[Opening Supplied data section]

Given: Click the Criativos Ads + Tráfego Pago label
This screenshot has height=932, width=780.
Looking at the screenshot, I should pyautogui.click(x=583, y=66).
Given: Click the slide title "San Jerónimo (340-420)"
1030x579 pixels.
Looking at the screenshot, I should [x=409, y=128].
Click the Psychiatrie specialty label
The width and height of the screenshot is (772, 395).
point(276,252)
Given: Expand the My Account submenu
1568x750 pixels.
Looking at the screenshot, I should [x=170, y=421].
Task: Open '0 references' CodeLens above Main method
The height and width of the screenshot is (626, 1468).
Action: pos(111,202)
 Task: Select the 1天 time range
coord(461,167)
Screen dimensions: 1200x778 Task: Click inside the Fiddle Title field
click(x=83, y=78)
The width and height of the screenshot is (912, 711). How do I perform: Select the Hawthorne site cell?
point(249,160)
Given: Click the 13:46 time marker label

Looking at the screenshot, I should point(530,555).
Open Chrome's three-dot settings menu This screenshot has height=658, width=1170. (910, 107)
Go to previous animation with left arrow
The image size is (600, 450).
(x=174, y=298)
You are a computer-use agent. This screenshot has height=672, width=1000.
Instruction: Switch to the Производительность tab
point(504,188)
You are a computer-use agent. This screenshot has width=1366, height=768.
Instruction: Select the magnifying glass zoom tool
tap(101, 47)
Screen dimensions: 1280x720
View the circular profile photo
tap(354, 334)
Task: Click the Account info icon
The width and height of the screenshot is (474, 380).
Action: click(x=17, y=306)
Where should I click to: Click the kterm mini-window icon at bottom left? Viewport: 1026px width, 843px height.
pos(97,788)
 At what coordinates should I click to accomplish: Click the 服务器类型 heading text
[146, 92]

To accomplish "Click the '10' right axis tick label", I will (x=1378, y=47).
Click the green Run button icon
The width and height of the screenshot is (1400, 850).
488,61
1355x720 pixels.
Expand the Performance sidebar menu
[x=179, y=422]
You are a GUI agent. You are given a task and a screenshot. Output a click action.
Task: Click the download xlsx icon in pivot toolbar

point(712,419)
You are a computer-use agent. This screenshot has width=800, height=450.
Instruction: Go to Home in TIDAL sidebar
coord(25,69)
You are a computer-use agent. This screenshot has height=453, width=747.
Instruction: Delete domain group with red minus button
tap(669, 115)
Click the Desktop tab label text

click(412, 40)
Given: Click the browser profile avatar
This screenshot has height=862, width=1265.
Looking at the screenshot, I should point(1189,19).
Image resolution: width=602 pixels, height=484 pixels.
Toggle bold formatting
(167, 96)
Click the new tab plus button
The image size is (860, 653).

[Closing Supplied data section]

■ **Exercise**: Locate the word "computer" in the records above, and return each line that has it.

■ **Answer section**:
You are a computer-use agent. This screenshot has height=672, width=1000.
You are a computer-use agent. This screenshot has width=1366, height=768.
You are a computer-use agent. This screenshot has width=800, height=450.
You are a computer-use agent. This screenshot has height=453, width=747.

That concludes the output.